YOUR INSTRUCTIONS. A faithful transcription of all the records is required.

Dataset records
————————

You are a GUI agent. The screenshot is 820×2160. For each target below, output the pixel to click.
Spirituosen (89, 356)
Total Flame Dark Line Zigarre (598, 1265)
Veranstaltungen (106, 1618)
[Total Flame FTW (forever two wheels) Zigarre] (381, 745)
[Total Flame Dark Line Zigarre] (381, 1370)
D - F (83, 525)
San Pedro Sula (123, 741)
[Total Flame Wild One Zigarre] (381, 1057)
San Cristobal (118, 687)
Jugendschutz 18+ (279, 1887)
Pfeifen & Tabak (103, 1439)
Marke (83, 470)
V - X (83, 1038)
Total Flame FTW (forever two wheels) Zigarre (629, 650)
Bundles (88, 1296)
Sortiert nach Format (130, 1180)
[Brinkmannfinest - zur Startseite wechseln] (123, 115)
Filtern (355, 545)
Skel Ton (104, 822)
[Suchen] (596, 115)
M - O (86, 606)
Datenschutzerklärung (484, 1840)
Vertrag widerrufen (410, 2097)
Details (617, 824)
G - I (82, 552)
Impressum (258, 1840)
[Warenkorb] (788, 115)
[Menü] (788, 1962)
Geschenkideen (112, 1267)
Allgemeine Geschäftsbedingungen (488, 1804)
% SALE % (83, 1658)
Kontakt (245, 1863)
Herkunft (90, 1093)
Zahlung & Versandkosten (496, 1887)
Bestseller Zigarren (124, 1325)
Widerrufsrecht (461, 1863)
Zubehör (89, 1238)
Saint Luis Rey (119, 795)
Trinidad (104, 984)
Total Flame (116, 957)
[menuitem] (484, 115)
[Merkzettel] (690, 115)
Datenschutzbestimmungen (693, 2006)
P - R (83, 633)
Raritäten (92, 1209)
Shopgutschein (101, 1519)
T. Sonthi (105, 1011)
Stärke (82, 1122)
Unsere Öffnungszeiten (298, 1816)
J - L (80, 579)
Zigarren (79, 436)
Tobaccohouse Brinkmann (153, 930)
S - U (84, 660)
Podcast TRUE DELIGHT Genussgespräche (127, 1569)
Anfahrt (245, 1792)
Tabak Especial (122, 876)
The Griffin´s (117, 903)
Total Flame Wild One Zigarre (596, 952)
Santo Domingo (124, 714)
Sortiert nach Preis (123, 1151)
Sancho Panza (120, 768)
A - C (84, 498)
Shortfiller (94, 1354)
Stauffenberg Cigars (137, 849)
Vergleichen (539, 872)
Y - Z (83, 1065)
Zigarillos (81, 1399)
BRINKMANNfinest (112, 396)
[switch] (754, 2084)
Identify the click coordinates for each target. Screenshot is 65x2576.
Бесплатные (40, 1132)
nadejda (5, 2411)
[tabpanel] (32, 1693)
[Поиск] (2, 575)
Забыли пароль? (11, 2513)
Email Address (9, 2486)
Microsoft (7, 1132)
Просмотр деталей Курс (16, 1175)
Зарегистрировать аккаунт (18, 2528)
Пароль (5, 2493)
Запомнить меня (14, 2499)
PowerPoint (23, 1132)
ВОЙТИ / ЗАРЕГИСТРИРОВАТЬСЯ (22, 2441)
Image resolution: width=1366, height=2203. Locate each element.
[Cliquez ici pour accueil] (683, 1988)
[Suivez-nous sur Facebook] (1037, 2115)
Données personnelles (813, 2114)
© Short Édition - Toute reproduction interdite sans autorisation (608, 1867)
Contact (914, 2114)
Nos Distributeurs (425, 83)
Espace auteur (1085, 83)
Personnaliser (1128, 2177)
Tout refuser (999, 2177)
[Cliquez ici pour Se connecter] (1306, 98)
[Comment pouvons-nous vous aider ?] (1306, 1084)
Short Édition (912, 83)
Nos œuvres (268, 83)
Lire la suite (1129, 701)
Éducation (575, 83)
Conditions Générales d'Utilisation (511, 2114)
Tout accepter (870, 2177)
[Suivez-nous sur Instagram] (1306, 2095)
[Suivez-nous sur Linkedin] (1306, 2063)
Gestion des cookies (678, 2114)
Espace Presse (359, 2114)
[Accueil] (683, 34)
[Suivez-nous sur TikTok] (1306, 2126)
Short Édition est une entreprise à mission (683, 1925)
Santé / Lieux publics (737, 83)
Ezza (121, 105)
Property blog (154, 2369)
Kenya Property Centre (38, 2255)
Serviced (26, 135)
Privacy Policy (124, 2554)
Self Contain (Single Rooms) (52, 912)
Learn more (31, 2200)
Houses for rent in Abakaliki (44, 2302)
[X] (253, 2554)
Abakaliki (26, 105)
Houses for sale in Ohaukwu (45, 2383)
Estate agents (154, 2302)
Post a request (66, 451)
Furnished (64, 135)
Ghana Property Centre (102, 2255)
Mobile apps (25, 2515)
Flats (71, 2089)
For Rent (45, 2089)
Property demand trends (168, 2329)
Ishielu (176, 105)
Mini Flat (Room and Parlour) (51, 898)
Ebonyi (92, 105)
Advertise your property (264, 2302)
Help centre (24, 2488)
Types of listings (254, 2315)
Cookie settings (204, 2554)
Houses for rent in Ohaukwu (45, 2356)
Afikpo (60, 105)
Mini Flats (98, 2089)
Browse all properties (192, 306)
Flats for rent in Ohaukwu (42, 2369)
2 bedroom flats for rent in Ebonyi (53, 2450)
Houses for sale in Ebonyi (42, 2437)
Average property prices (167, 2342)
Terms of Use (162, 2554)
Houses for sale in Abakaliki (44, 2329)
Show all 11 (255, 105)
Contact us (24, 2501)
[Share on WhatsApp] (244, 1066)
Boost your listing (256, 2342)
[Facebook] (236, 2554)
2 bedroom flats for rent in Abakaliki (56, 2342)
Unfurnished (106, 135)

————————

TASK RESULT.
You are a GUI agent. The screenshot is 820×2160. For each target below, output the pixel to click.
Spirituosen (89, 356)
Total Flame Dark Line Zigarre (598, 1265)
Veranstaltungen (106, 1618)
[Total Flame FTW (forever two wheels) Zigarre] (381, 745)
[Total Flame Dark Line Zigarre] (381, 1370)
D - F (83, 525)
San Pedro Sula (123, 741)
[Total Flame Wild One Zigarre] (381, 1057)
San Cristobal (118, 687)
Jugendschutz 18+ (279, 1887)
Pfeifen & Tabak (103, 1439)
Marke (83, 470)
V - X (83, 1038)
Total Flame FTW (forever two wheels) Zigarre (629, 650)
Bundles (88, 1296)
Sortiert nach Format (130, 1180)
[Brinkmannfinest - zur Startseite wechseln] (123, 115)
Filtern (355, 545)
Skel Ton (104, 822)
[Suchen] (596, 115)
M - O (86, 606)
Datenschutzerklärung (484, 1840)
Vertrag widerrufen (410, 2097)
Details (617, 824)
G - I (82, 552)
Impressum (258, 1840)
[Warenkorb] (788, 115)
[Menü] (788, 1962)
Geschenkideen (112, 1267)
Allgemeine Geschäftsbedingungen (488, 1804)
% SALE % (83, 1658)
Kontakt (245, 1863)
Herkunft (90, 1093)
Zahlung & Versandkosten (496, 1887)
Bestseller Zigarren (124, 1325)
Widerrufsrecht (461, 1863)
Zubehör (89, 1238)
Saint Luis Rey (119, 795)
Trinidad (104, 984)
Total Flame (116, 957)
[menuitem] (484, 115)
[Merkzettel] (690, 115)
Datenschutzbestimmungen (693, 2006)
P - R (83, 633)
Raritäten (92, 1209)
Shopgutschein (101, 1519)
T. Sonthi (105, 1011)
Stärke (82, 1122)
Unsere Öffnungszeiten (298, 1816)
J - L (80, 579)
Zigarren (79, 436)
Tobaccohouse Brinkmann (153, 930)
S - U (84, 660)
Podcast TRUE DELIGHT Genussgespräche (127, 1569)
Anfahrt (245, 1792)
Tabak Especial (122, 876)
The Griffin´s (117, 903)
Total Flame Wild One Zigarre (596, 952)
Santo Domingo (124, 714)
Sortiert nach Preis (123, 1151)
Sancho Panza (120, 768)
A - C (84, 498)
Shortfiller (94, 1354)
Stauffenberg Cigars (137, 849)
Vergleichen (539, 872)
Y - Z (83, 1065)
Zigarillos (81, 1399)
BRINKMANNfinest (112, 396)
[switch] (754, 2084)
Identify the click coordinates for each target. Screenshot is 65x2576.
Бесплатные (40, 1132)
nadejda (5, 2411)
[tabpanel] (32, 1693)
[Поиск] (2, 575)
Забыли пароль? (11, 2513)
Email Address (9, 2486)
Microsoft (7, 1132)
Просмотр деталей Курс (16, 1175)
Зарегистрировать аккаунт (18, 2528)
Пароль (5, 2493)
Запомнить меня (14, 2499)
PowerPoint (23, 1132)
ВОЙТИ / ЗАРЕГИСТРИРОВАТЬСЯ (22, 2441)
Image resolution: width=1366, height=2203. Locate each element.
[Cliquez ici pour accueil] (683, 1988)
[Suivez-nous sur Facebook] (1037, 2115)
Données personnelles (813, 2114)
© Short Édition - Toute reproduction interdite sans autorisation (608, 1867)
Contact (914, 2114)
Nos Distributeurs (425, 83)
Espace auteur (1085, 83)
Personnaliser (1128, 2177)
Tout refuser (999, 2177)
[Cliquez ici pour Se connecter] (1306, 98)
[Comment pouvons-nous vous aider ?] (1306, 1084)
Short Édition (912, 83)
Nos œuvres (268, 83)
Lire la suite (1129, 701)
Éducation (575, 83)
Conditions Générales d'Utilisation (511, 2114)
Tout accepter (870, 2177)
[Suivez-nous sur Instagram] (1306, 2095)
[Suivez-nous sur Linkedin] (1306, 2063)
Gestion des cookies (678, 2114)
Espace Presse (359, 2114)
[Accueil] (683, 34)
[Suivez-nous sur TikTok] (1306, 2126)
Short Édition est une entreprise à mission (683, 1925)
Santé / Lieux publics (737, 83)
Ezza (121, 105)
Property blog (154, 2369)
Kenya Property Centre (38, 2255)
Serviced (26, 135)
Privacy Policy (124, 2554)
Self Contain (Single Rooms) (52, 912)
Learn more (31, 2200)
Houses for rent in Abakaliki (44, 2302)
[X] (253, 2554)
Abakaliki (26, 105)
Houses for sale in Ohaukwu (45, 2383)
Estate agents (154, 2302)
Post a request (66, 451)
Furnished (64, 135)
Ghana Property Centre (102, 2255)
Mobile apps (25, 2515)
Flats (71, 2089)
For Rent (45, 2089)
Property demand trends (168, 2329)
Ishielu (176, 105)
Mini Flat (Room and Parlour) (51, 898)
Ebonyi (92, 105)
Advertise your property (264, 2302)
Help centre (24, 2488)
Types of listings (254, 2315)
Cookie settings (204, 2554)
Houses for rent in Ohaukwu (45, 2356)
Afikpo (60, 105)
Mini Flats (98, 2089)
Browse all properties (192, 306)
Flats for rent in Ohaukwu (42, 2369)
2 bedroom flats for rent in Ebonyi (53, 2450)
Houses for sale in Ebonyi (42, 2437)
Average property prices (167, 2342)
Terms of Use (162, 2554)
Houses for sale in Abakaliki (44, 2329)
Show all 11 (255, 105)
Contact us (24, 2501)
[Share on WhatsApp] (244, 1066)
Boost your listing (256, 2342)
[Facebook] (236, 2554)
2 bedroom flats for rent in Abakaliki (56, 2342)
Unfurnished (106, 135)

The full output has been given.